▶ **Given instruction 1**
According to the text about music in schools, how many children took part in the Swiss experiment?
▶ **Given instruction 2**
Write what comes next in the text about music in schools, picking up after its final sentence.

--- start Source extract ---

The Campaign for Music in the Curriculum is worried by the Government's decision last month to urge primary schools to concentrate on literacy and numeracy. Supporters fear that music will be squeezed out of the timetable. While the Government is insisting on an hour a day each for literacy and numeracy, the campaign wants at least an hour a week for music.

The pamphlet from the Music Education Council, the Music Industries Association and the National Music Council, highlights research from Hungary, Switzerland and the United States showing how music improves children's overall academic performance. Experiments in Hungary in the Fifties comparing children attending primary schools and those attending special music schools found that the latter were better at memorising and at understanding stories and managed their time more efficiently.

An experiment involving 1,200 children in 50 classes in Switzerland in the late Eighties and early Nineties showed that children given three extra music lessons a week instead of other lessons were better at languages and no worse at maths even though they were receiving fewer lessons in those subjects. They also learnt to read more easily. Children in the extra music classes got on better together, researchers suggested, because they had to learn to use teamwork.

--- end Source extract ---
--- start Dataset content ---

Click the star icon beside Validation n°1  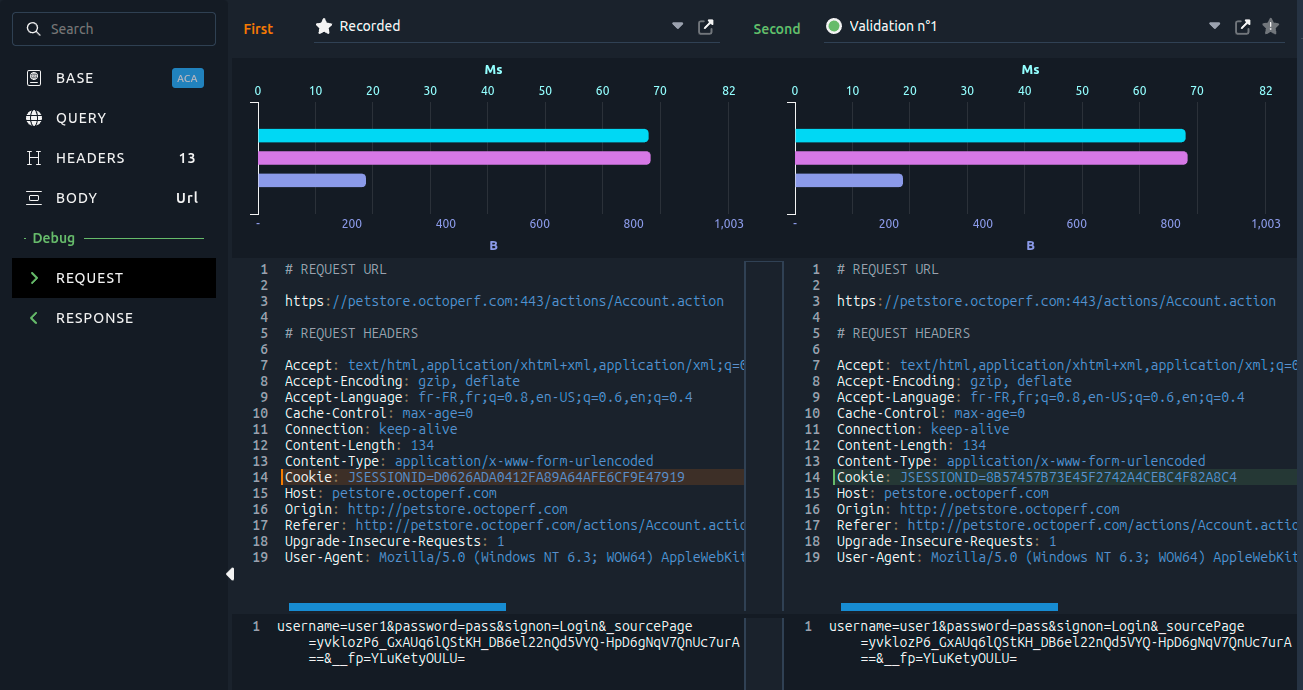point(1271,27)
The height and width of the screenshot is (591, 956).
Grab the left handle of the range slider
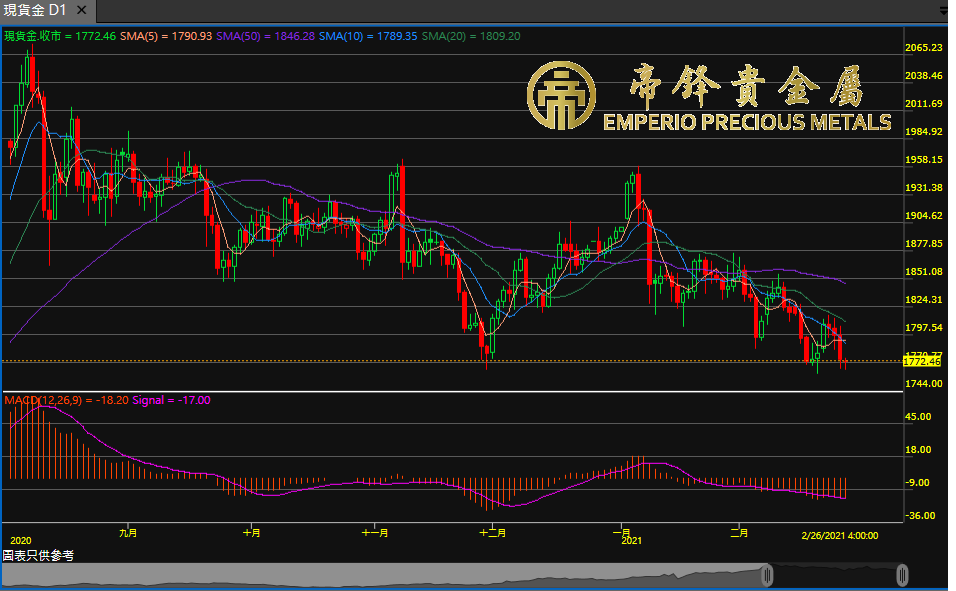pos(767,575)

--- end Dataset content ---

▶ **Final answer 1**
1,200 children, in 50 classes.

▶ **Final answer 2**
Most recently, work at the University of California has suggested that music modifies circuits in the brain, including some that have no obvious connection to music, so that spatial reasoning, vital in science, is strengthened.

Researchers also found that students who listened to Mozart every day learnt more quickly than those who did not. The pamphlet challenges the view that the association of music with higher academic standards is the result of the social class or the better education of the type of children who learn music.

Experiments in Rhode Island in the United States with inner-city children found that, though they lagged behind in reading and maths at the start of a project in which they were given extra music lessons, by the end, they had caught up in reading and were ahead in maths.

The pamphlet argues that music is for everyone. "There is no inherent reason for any child not to learn music as there are no large individual differences in innate musical gifts," it says.